EXERCISE OBJECTIVE: Find each line in the records below that contains the string "dropdown", treating uppercase and lowercase as different, and copy those lines out.

####################

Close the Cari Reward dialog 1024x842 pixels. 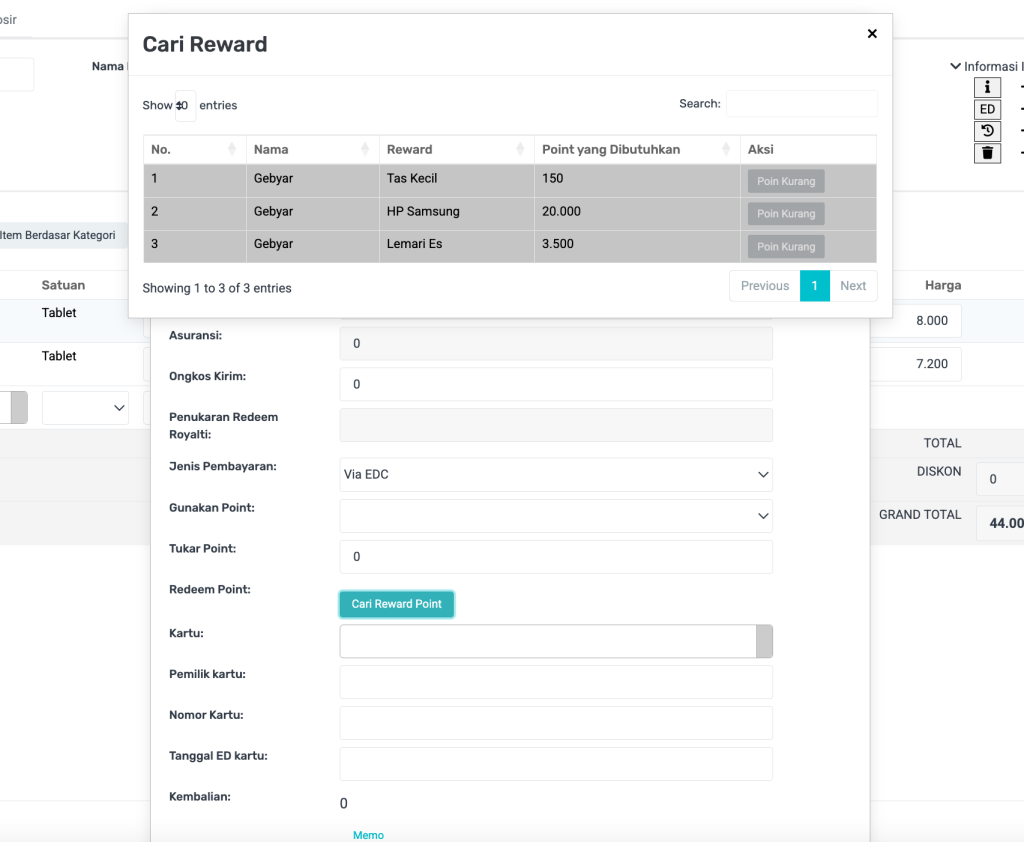click(x=871, y=34)
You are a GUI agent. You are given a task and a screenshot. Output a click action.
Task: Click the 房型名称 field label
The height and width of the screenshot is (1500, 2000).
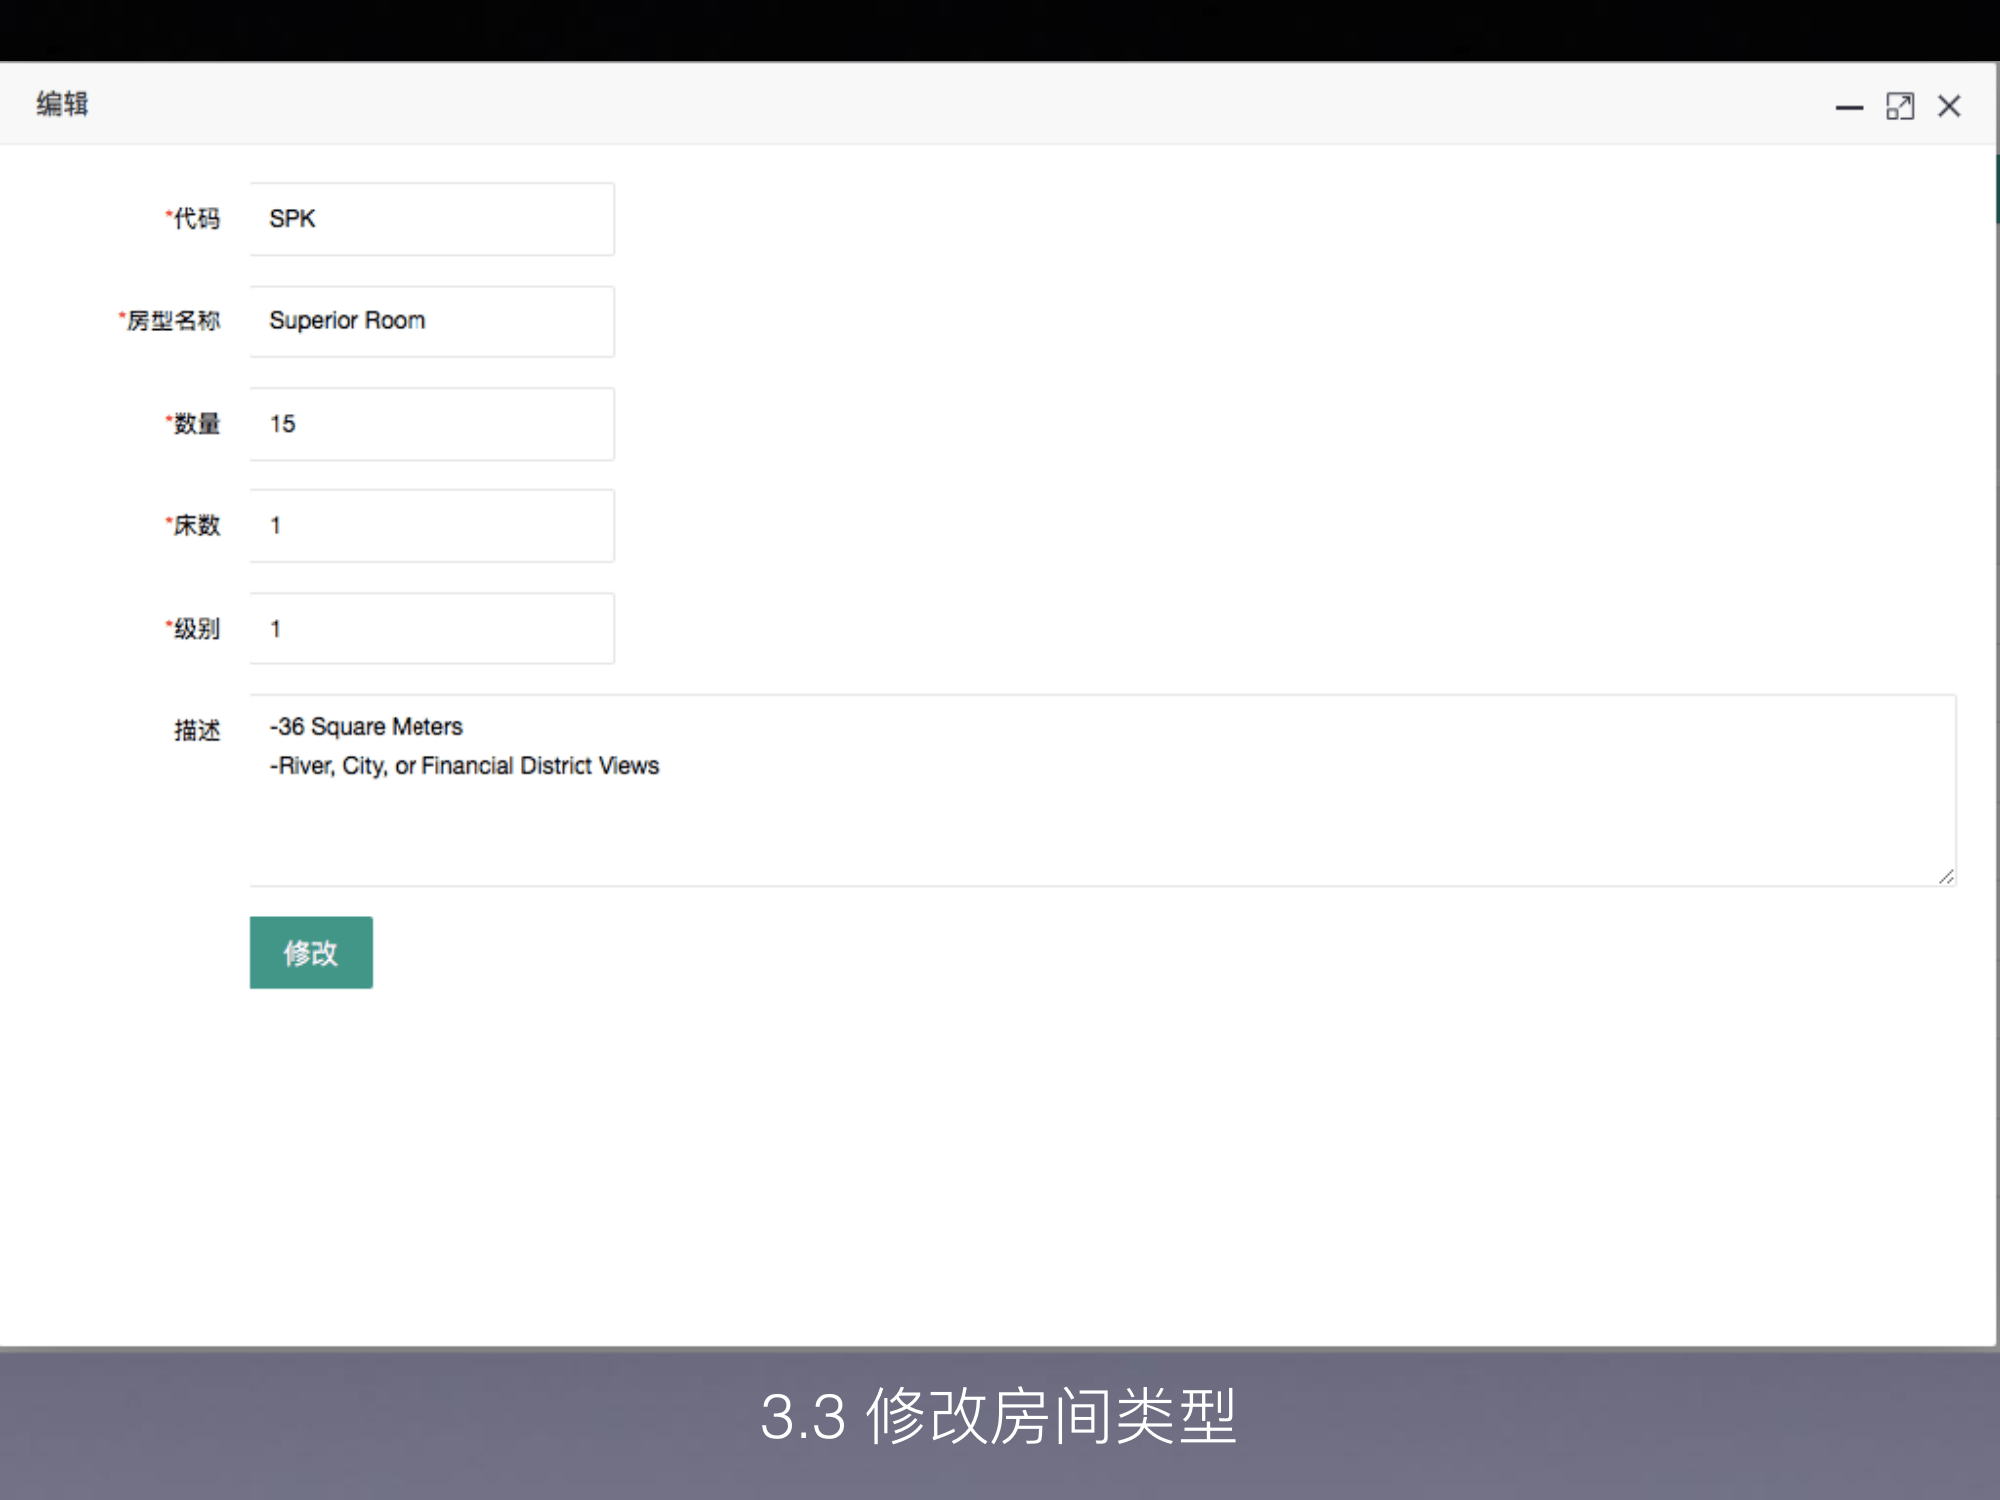tap(172, 321)
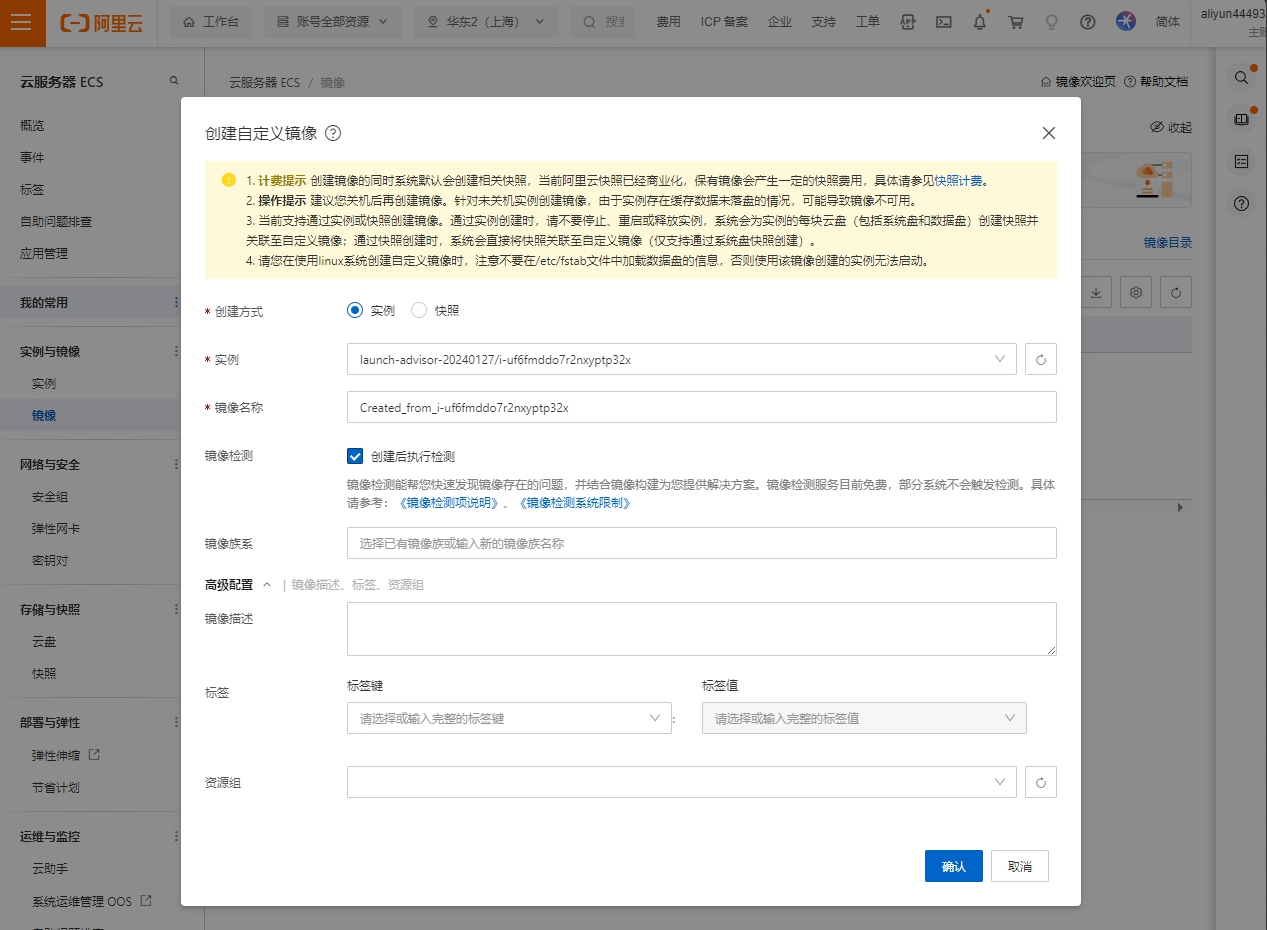
Task: Open the 实例 instance dropdown
Action: 680,359
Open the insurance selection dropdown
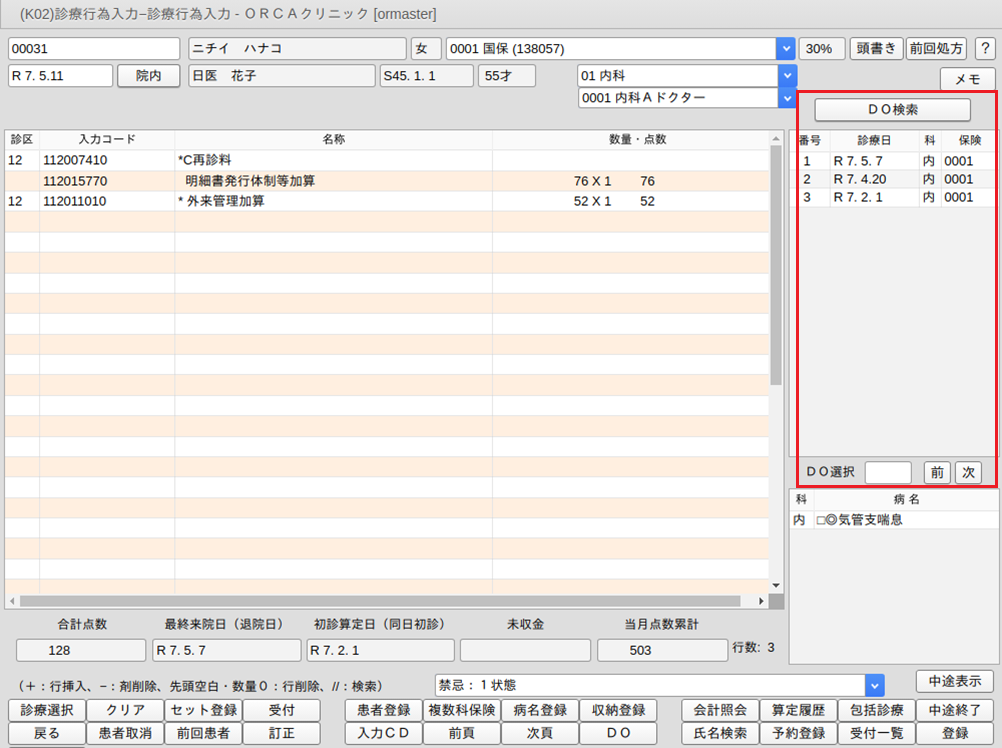Screen dimensions: 1002x748 click(786, 49)
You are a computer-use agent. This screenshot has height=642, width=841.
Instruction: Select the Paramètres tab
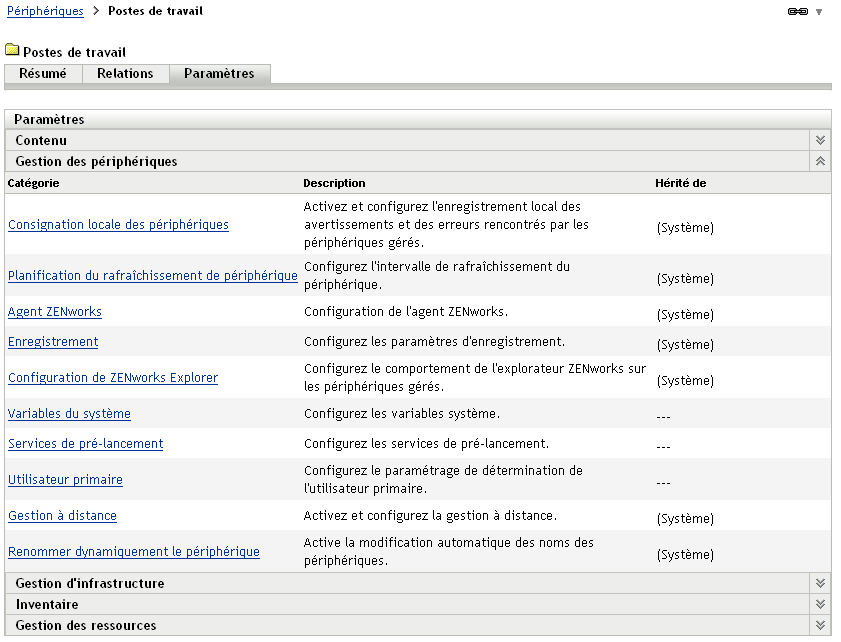point(219,73)
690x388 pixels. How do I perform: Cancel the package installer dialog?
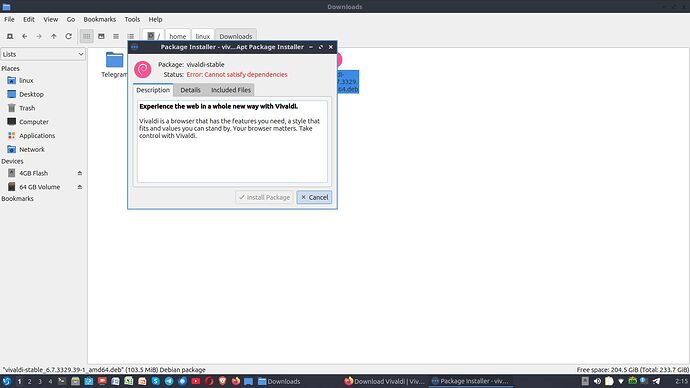coord(314,198)
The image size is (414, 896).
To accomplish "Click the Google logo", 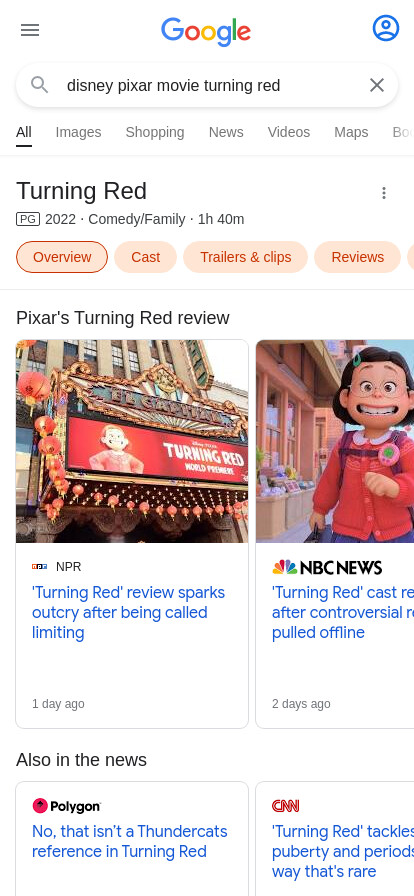I will pyautogui.click(x=206, y=31).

####################

WRITTEN ANSWER:
Task: Open the 实例 instance dropdown
Open the insurance selection dropdown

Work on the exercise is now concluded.